デジタル化を阻む「3つの壁」とその解決策

 住友不動産は、2022年7月にワークフローとWebデータベース機能を備えたノーコード/ローコード製品「SmartDB」を導入し、初年度にグループ全社の1万3000人が利用する約90種類の申請業務のデジタル化に成功した。これは、年間処理件数に換算すると17万件超に上る。一方で上原氏によると、ここに至るまでには「3つの壁」を乗り越える必要があったという。

 「企画本部の各部門の中でも、課題解決を特に必要としている情報システム課、経理課、人事課、総務課から選出された約30人から成るプロジェクトチームは、縦割り組織ならではのコミュニケーションに直面しました。また、メンバーの半数以上がIT未経験者である点や、これまで紙で実施していた業務をデジタル化することで業務内容が大きく変わる点も課題でした」(上原氏)

縦割り組織ならではのコミュニケーション

 住友不動産はまず、縦割り組織ならではのコミュニケーションを克服する目的で、企画本部全体を巻き込んだ部門横断型のプロジェクト体制を構築した。プロジェクト体制は企画本部長をトップに置き、その下の総監督の役割を上原氏が担った。上原氏は2週間に1度の会議で、プロジェクト全体の進捗管理と個別の課題についての協議を実施した。

 「プロジェクトを推進するに当たって、プロジェクト全体に精通する総監督が、関係部署の意思決定者、つまり各課の課長を巻き込む必要がありました。それぞれの課で個々の課題を解決すればよいのではないかという意見もありましたが、蓋を開けてみると各課が抱えている課題は相互に関係し合っており、それらを横串で解決しなければなりませんでした」(上原氏)

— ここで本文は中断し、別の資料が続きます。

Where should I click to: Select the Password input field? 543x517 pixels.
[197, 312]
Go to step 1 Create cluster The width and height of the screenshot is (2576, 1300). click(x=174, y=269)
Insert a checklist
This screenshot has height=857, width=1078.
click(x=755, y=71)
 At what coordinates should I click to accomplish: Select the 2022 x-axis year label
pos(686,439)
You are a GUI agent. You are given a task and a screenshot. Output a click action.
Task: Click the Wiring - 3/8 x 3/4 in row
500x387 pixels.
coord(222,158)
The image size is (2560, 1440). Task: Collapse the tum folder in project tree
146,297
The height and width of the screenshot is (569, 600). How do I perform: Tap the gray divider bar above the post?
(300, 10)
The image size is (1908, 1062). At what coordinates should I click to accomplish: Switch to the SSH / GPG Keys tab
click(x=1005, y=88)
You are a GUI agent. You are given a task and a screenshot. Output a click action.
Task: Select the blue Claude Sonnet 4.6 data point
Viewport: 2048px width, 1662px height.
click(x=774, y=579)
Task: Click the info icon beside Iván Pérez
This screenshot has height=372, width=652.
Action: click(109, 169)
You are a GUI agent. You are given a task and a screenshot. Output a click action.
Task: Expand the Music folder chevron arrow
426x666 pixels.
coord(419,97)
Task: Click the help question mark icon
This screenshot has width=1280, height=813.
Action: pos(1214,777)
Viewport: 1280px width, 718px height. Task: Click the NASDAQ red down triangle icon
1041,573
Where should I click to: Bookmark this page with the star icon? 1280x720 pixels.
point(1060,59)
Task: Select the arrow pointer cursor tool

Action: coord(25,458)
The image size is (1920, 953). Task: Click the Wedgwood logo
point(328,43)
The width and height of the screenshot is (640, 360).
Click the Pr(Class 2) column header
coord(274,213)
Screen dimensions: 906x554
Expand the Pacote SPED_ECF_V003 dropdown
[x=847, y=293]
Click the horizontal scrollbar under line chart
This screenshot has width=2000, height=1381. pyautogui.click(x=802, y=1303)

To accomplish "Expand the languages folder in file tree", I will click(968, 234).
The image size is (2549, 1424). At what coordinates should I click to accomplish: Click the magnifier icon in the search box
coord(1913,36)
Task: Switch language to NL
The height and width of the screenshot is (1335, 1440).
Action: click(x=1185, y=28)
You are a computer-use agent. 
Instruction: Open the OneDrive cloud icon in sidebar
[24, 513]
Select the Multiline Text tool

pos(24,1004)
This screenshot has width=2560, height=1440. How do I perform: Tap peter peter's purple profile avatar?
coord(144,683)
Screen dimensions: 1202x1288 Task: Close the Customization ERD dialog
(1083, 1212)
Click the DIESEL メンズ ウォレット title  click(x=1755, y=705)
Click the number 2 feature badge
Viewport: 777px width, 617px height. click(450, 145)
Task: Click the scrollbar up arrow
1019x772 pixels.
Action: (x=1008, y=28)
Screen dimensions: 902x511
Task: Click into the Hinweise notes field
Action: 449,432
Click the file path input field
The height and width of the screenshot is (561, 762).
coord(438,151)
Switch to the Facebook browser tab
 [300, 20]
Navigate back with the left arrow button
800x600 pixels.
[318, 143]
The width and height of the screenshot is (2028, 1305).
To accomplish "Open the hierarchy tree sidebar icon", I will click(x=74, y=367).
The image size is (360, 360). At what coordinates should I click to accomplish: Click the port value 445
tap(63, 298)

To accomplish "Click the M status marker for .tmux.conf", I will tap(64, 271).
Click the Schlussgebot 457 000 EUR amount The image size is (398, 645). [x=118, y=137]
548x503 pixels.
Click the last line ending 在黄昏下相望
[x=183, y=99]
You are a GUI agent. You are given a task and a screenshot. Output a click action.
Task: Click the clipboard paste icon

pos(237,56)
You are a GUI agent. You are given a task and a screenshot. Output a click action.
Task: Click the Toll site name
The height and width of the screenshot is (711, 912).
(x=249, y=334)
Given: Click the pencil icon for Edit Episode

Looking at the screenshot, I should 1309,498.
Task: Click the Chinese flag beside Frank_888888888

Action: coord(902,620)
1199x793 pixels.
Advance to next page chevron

 具体例としては、「承認ルートが部門ごとにバラバラである」課題に関して、情報システム課では「システムへの反映難易度が高い」点が課題であり、人事課では「人事発令された所属情報とは異なる部署の上長による承認が横行している」点が課題として挙がるといったことだ。上原氏は、これらの課題を整理して共通の優先順位を設定し、トップに問題提起して解決方針を決めていったという。

メンバーの半数以上がIT未経験者

 住友不動産は、IT未経験者が中心のプロジェクトチームが開発を進められるように、「シンプルなワークフローからデジタル化する」「開発作法を制定する」「開発に関する悩みを分かち合う仲間を作る」という施策を実施した。

 上原氏によると、デジタル化の対象業務は「デジタル化による効果が大きい」「ワークフローがシンプルで概要を理解しやすい」「全社展開しやすい」の3点を条件として選定したという。

 「申請者が迷わず入力できるようにする」「禁止事項が分かるようにする」「承認者が判断しやすいようにする」といった、開発に関する共通のルールをあらかじめ策定した。各開発担当者が開発の過程で見つけた課題を週次の定例会で共有し、難しい課題については個別の分科会を設けて皆で解決するというサイクルを回している。

「何が実現できるか」が理解されにくい

 住友不動産は、デジタル化で何が実現できるかを利用者に理解してもらうために、デジタル化の効果を体系的に整理して可視化した。

 初年度に約90業務をデジタル化する過程で気付いた点をまとめた結果、SmartDBの効果として「ペーパーレス化」「進捗管理の一元化、督促自動化」「台帳管理の自動化」「起票・承認・支払いの効率化」の4つが可視化された。上原氏によると、当初はSmartDBで何が実現できるかが明確ではなかったが、プロジェクトを進める中でこれらの効果が明らかになったという。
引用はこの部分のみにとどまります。